At 62 degrees below zero, the stove was the center where Segundo Llorente used to hide, on those nights, to meditate, pray, write letters, read good books, talk to Jesus Christ, play the accordion, or exercise his nostalgia. That stove that he cared for with pampering, with affection, with a devotion to light it and maintain it, because his well-being depended on it.
Missionary, hero par excellence, risking his life with his dog sled in the Alaskan steppe, passionate about his work and his mission, fond of his Eskimos, great catechist, and preacher, lover of the epistolary genre and of giving advice, wise in giving spiritual exercises, a shrewd politician who knew how to defend his natives as a deputy in the Congress of Alaska, strong and sober as a Carthusian, strong and fighter as a good Leonese, co-founder of the State of Alaska...
Segundo Llorente preached as he lived, and his example was the clearest message for those rudimentary Eskimos who saw in that man someone very special. They watched, with curiosity, how that missionary traveled by dog sled, by plane, on foot, to baptize their children, to marry others, or to give last rites to a dying person. He took the trouble to learn their language, and what he could hardly explain because it did not exist in those lands, he staged, theatricalized, put image and sound in his heavenly visions.
Everything was worthwhile to deliver the message of Christ in those inhospitable lands where the white man was synonymous with the slave master or the supplier of alcohol.

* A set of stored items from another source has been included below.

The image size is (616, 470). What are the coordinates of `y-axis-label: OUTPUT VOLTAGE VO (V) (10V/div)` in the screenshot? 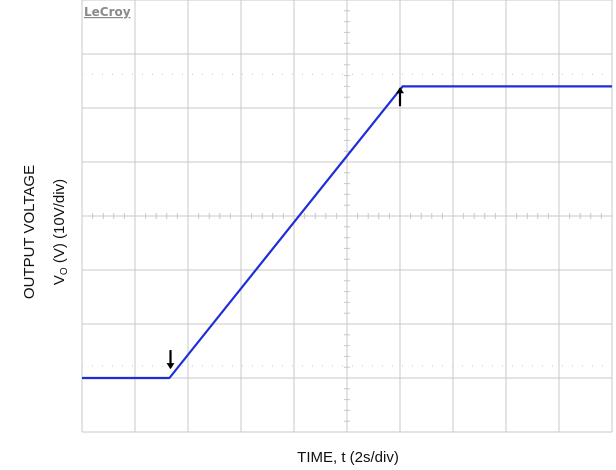 It's located at (46, 232). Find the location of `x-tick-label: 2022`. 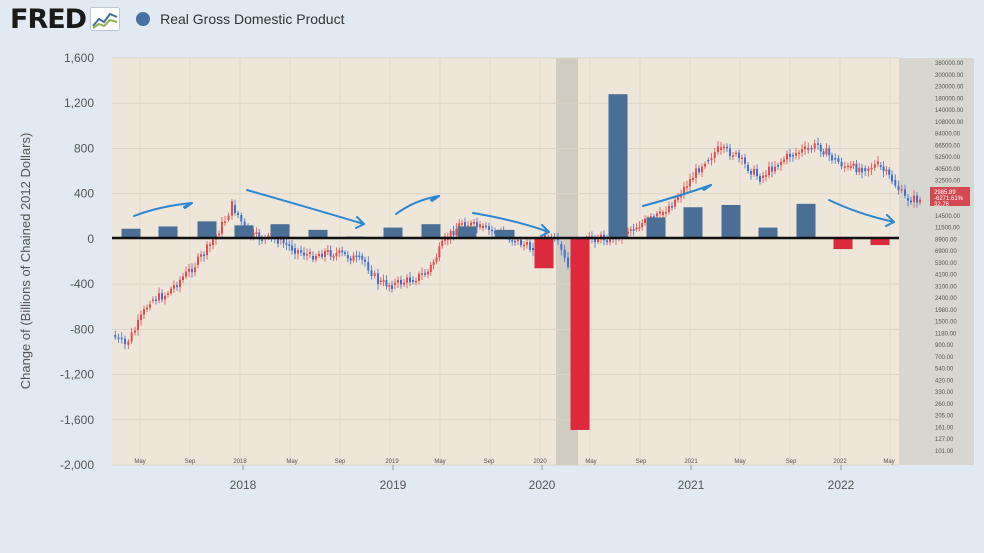

x-tick-label: 2022 is located at coordinates (842, 485).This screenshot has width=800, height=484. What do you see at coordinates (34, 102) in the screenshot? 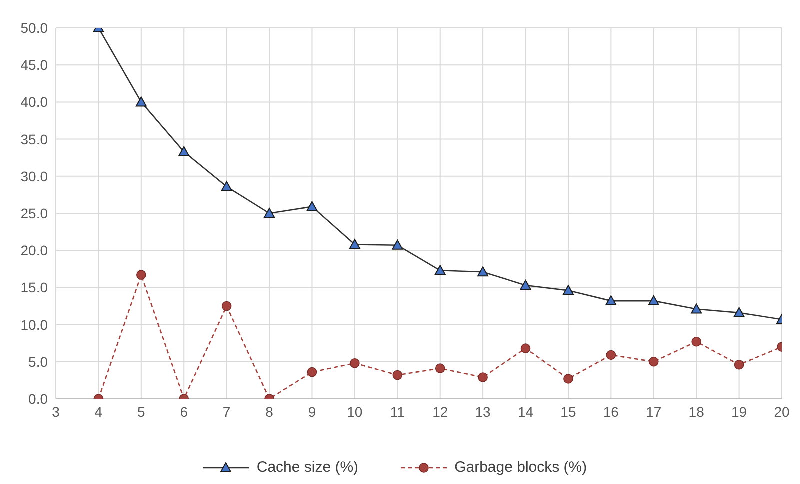
I see `y-tick-label: 40.0` at bounding box center [34, 102].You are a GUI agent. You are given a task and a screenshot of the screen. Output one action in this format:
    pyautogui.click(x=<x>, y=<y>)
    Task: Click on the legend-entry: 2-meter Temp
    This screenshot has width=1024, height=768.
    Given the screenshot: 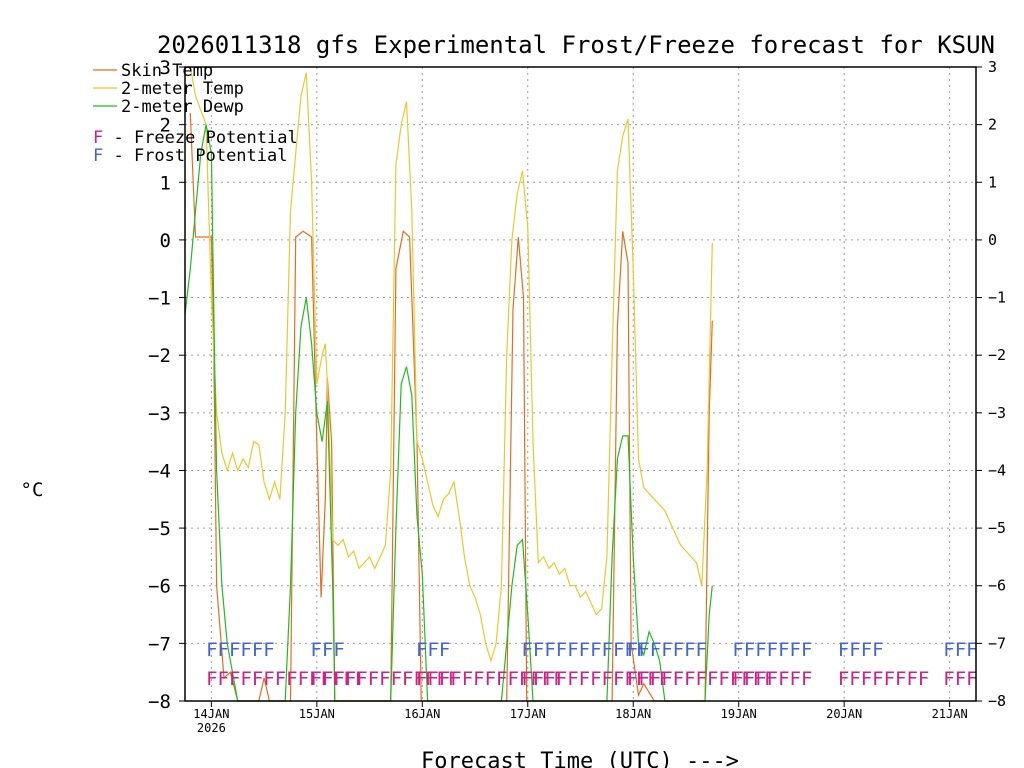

The Alaskan mission bore much fruit, Segundo Llorente founded schools, nuns' colleges, new villages, churches, socialized labor with the Eskimos, catechized the children with his fantastic apocalyptic religious stories, gave much and received much.
I have spoken with numerous Jesuits, his companions in Alaska; with Mexican parishioners in the United States whom he married, baptized, or catechized; with seminarians and nuns who received his spiritual exercises or his catechetical courses; with his family and friends. And all of them, without exception, describe him as a holy man, in the best sense of the word, a great dialoguer, a perfect counselor, an excellent communicator, an unbeatable spiritual guide. Wherever he was, he became a legend.
And when one delves into the biography of this immense man, one discovers the many facets of his existence. He was not just a simple missionary. He was religiously committed to his work, not a conformist at all. He was a tireless fighter, a savior of souls. Ardent but dedicated, condescending but tenacious, tolerant but thoughtful. Missionary, mystic, adventurer, ethnologist, poet, yes poet, and a great communicator; in the life of this great man, the least that could be asked is to be able to spread his biography to know more and better a part of the history of America.